• **What the exercise asks**:
Count the lines in the listing below that contain the word "Open". Give only the number.

• **Raw records**:
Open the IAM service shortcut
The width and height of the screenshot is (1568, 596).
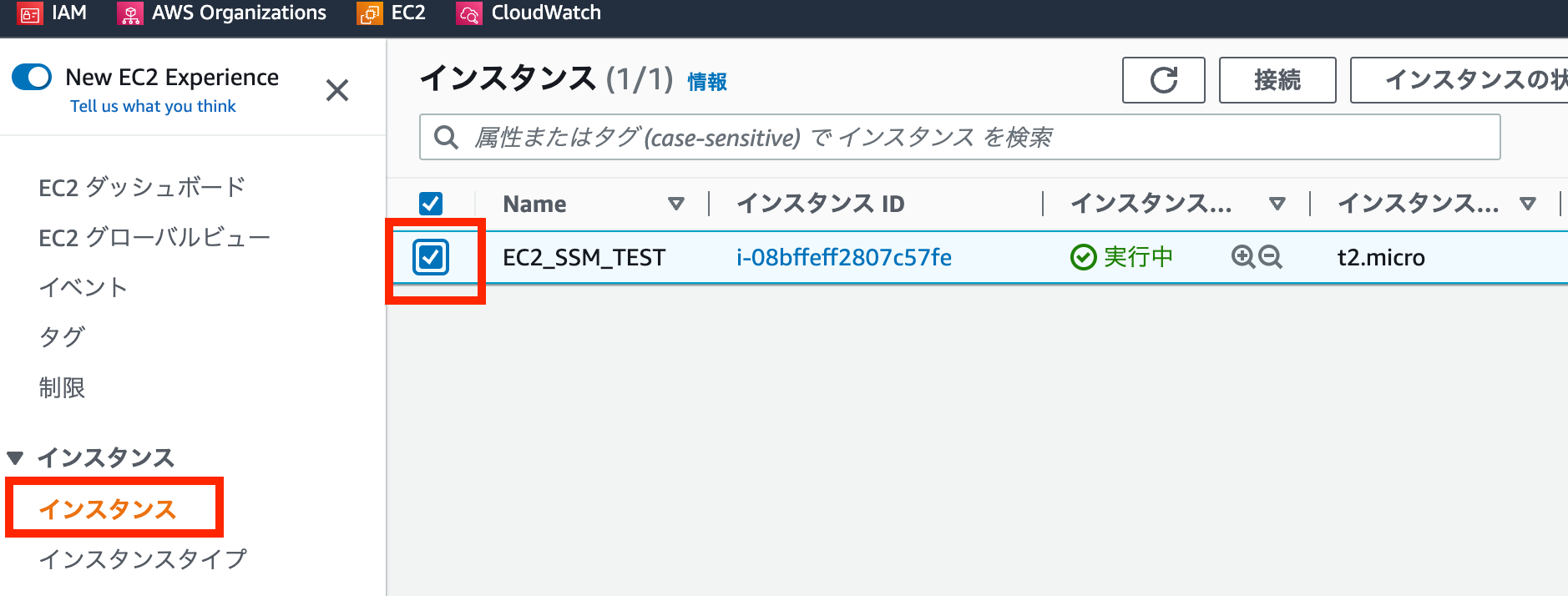pos(54,13)
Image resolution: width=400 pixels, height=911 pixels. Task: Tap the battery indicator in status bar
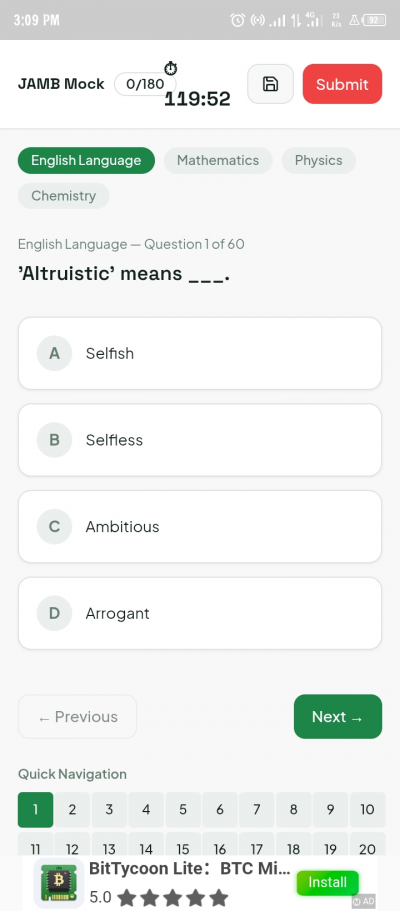pyautogui.click(x=374, y=20)
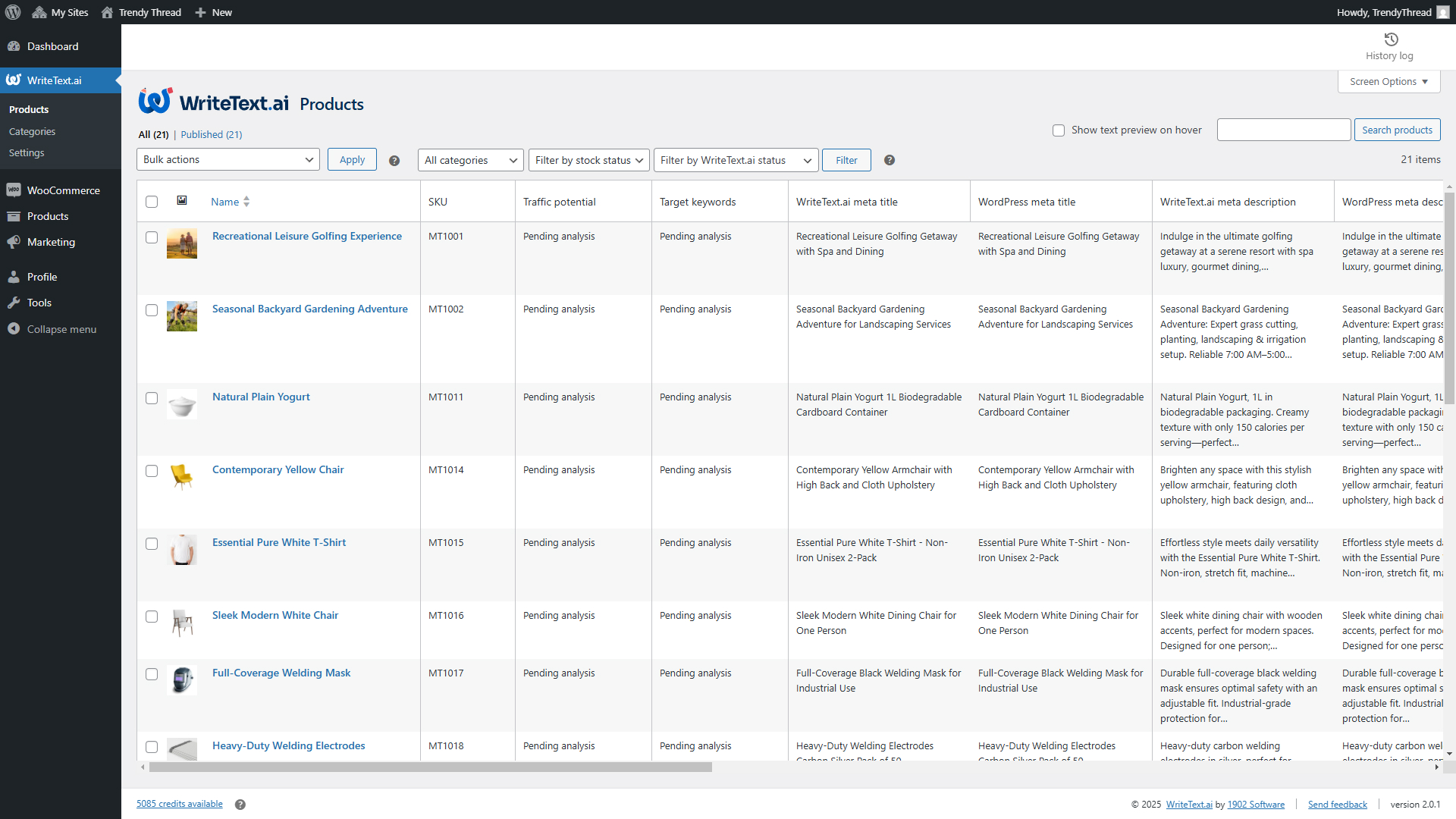Expand the All categories filter

click(470, 160)
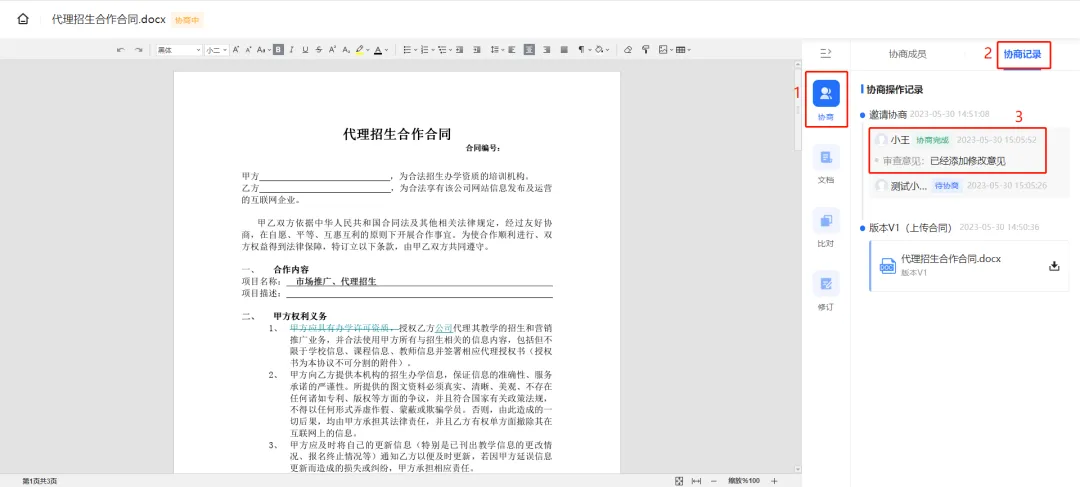Click the yellow highlight color button
Screen dimensions: 1080x487
coord(359,50)
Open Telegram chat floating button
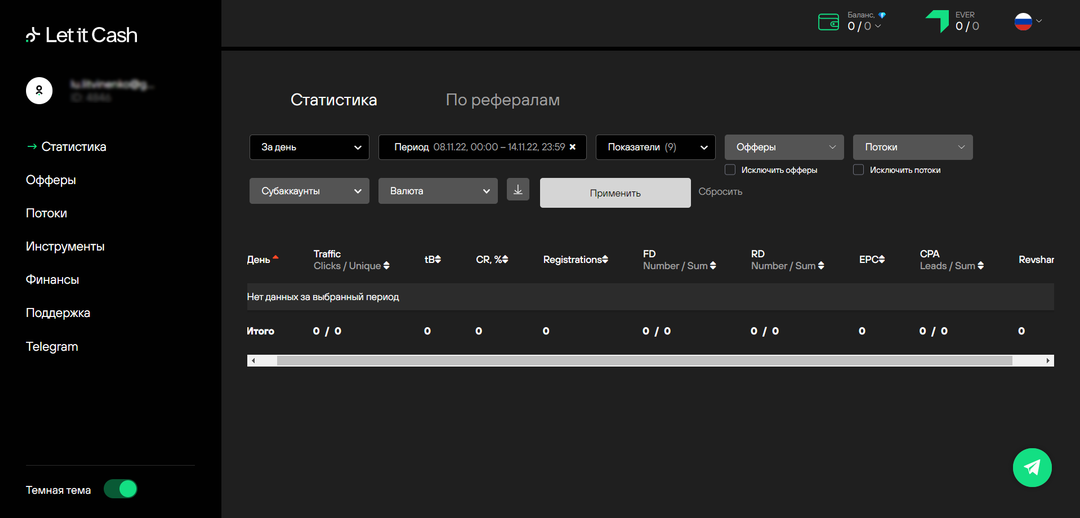 1032,467
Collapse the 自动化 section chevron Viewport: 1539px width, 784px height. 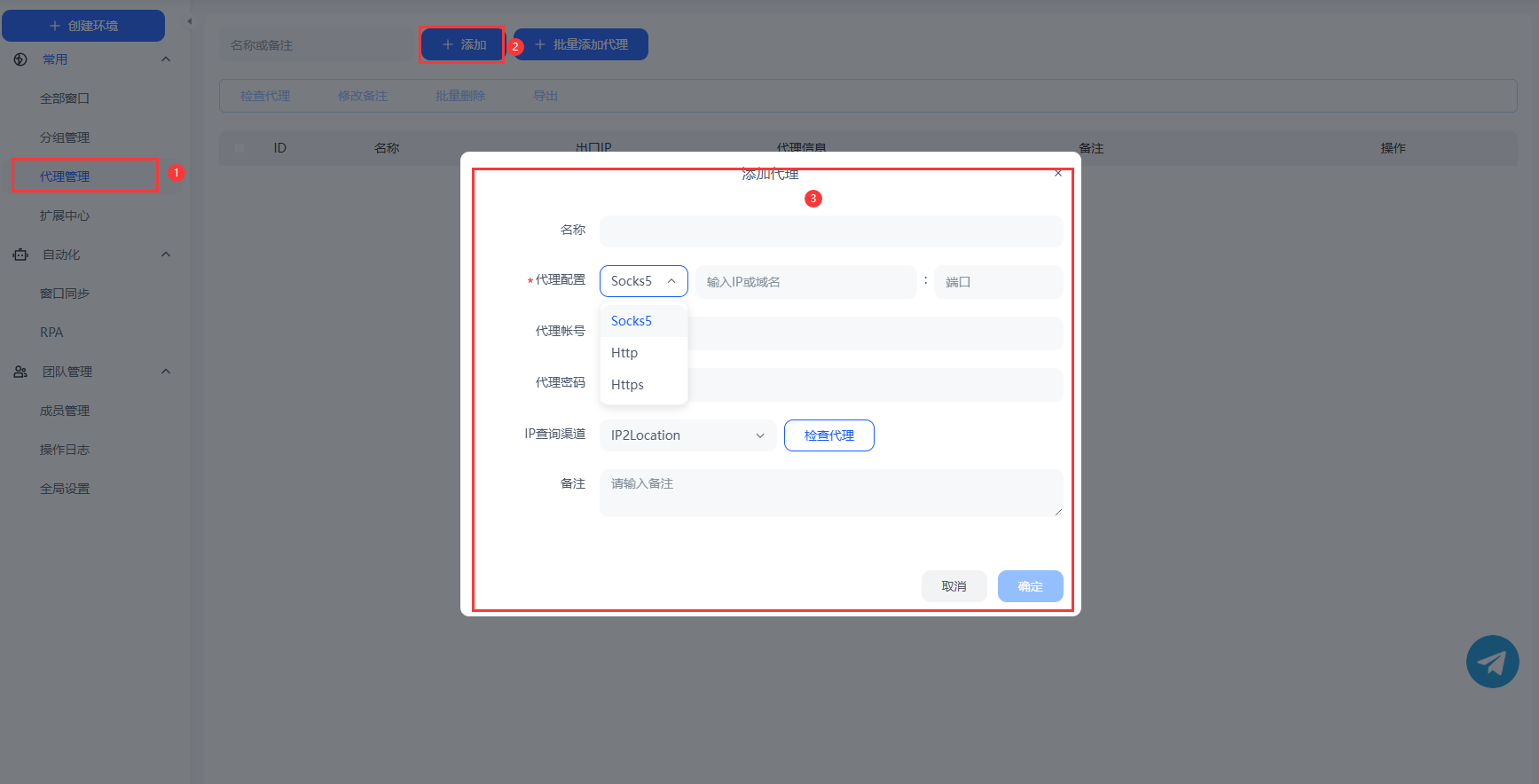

• **Written answer**:
2